* [Work item] The data below should be restated word for word, with every picture omitted.

Top of Data listing

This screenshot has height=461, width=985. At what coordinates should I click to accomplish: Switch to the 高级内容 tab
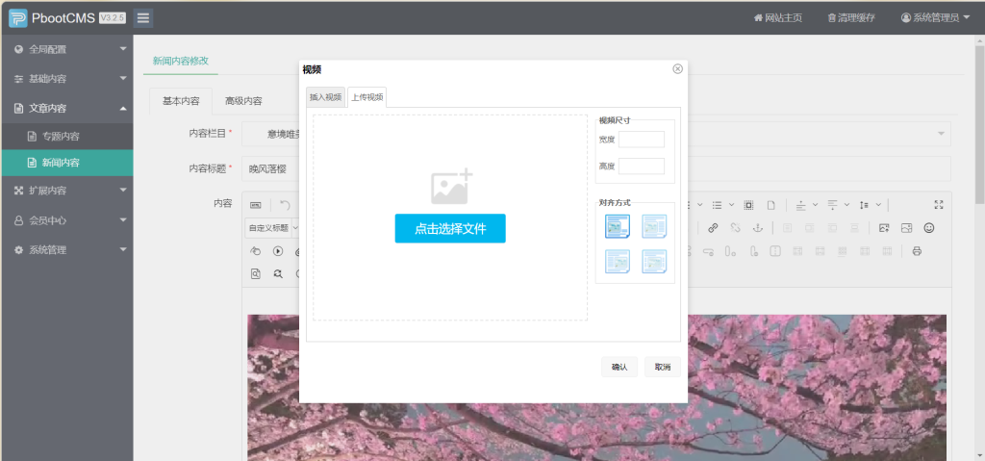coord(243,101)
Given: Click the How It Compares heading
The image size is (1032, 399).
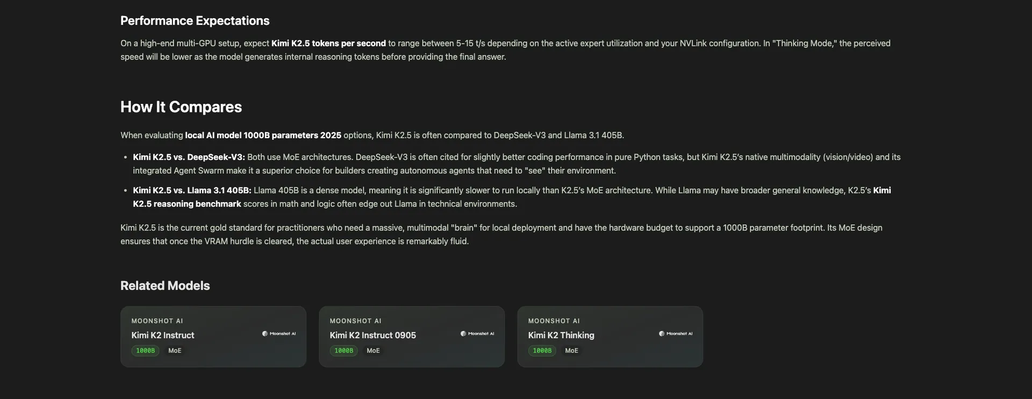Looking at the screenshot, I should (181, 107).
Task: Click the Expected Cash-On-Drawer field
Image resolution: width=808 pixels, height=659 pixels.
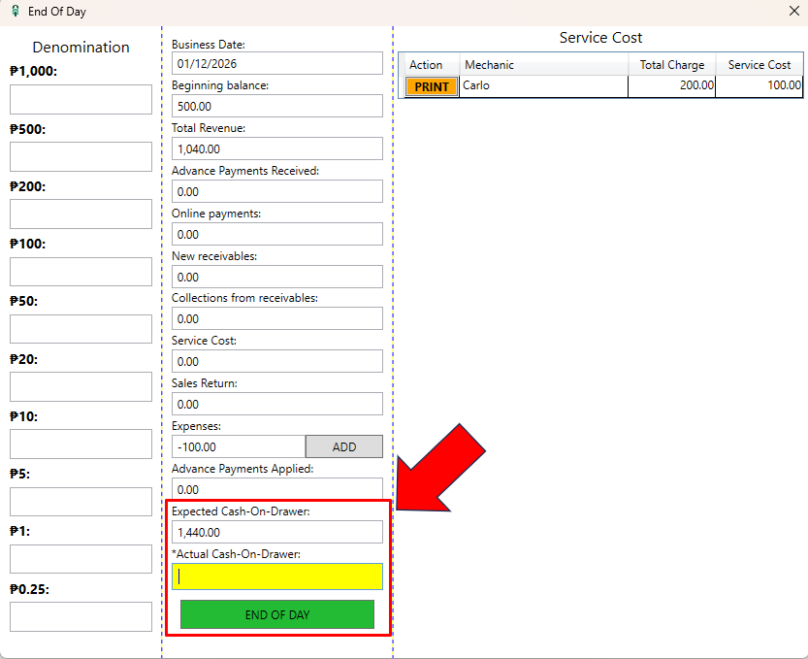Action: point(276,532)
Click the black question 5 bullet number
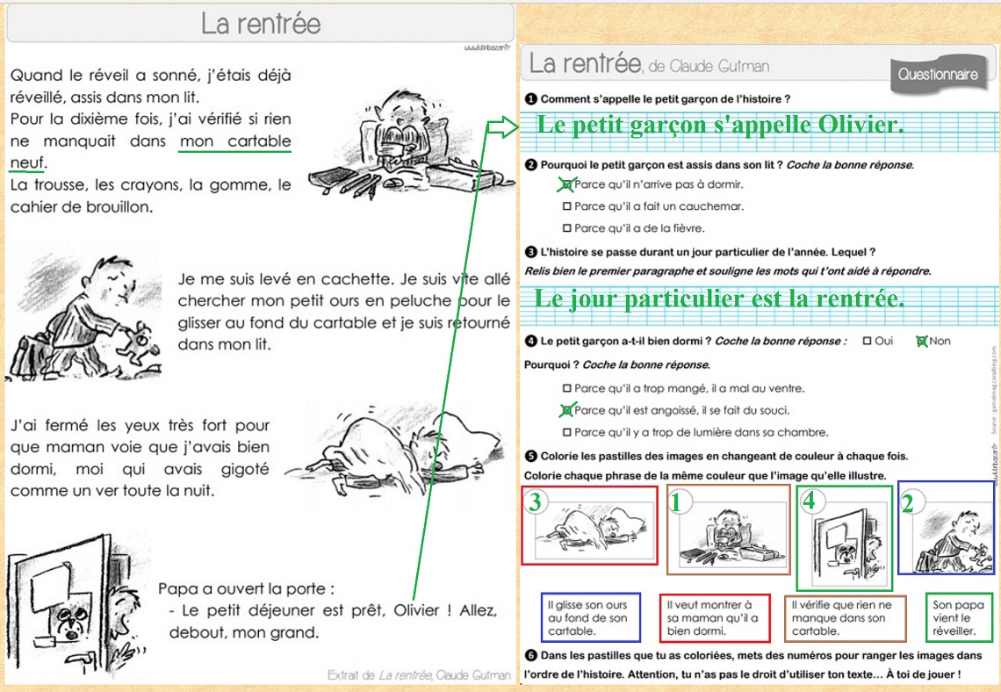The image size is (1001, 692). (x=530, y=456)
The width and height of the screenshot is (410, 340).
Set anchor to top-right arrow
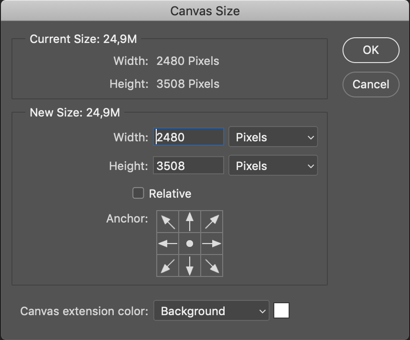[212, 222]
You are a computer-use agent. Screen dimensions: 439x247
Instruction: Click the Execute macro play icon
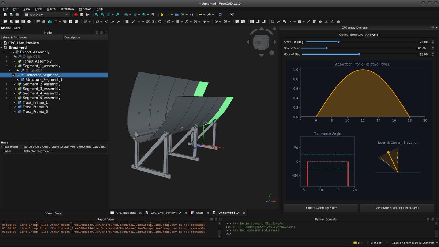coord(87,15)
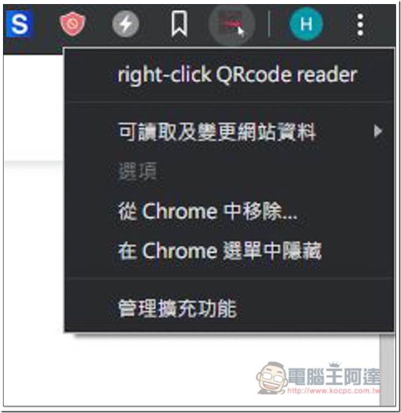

Bottom of Data listing

* [Result]
This screenshot has height=461, width=985. At what coordinates should I click to accomplish: Switch to the 高级内容 tab
coord(243,101)
Given: Click the How It Compares heading
The image size is (1032, 399).
Looking at the screenshot, I should (181, 107).
Task: Click the Expected Cash-On-Drawer field
Image resolution: width=808 pixels, height=659 pixels.
Action: point(276,532)
Click the black question 5 bullet number
The image size is (1001, 692). (x=530, y=456)
The width and height of the screenshot is (410, 340).
Set anchor to top-right arrow
[212, 222]
You are a computer-use agent. Screen dimensions: 439x247
Instruction: Click the Execute macro play icon
coord(87,15)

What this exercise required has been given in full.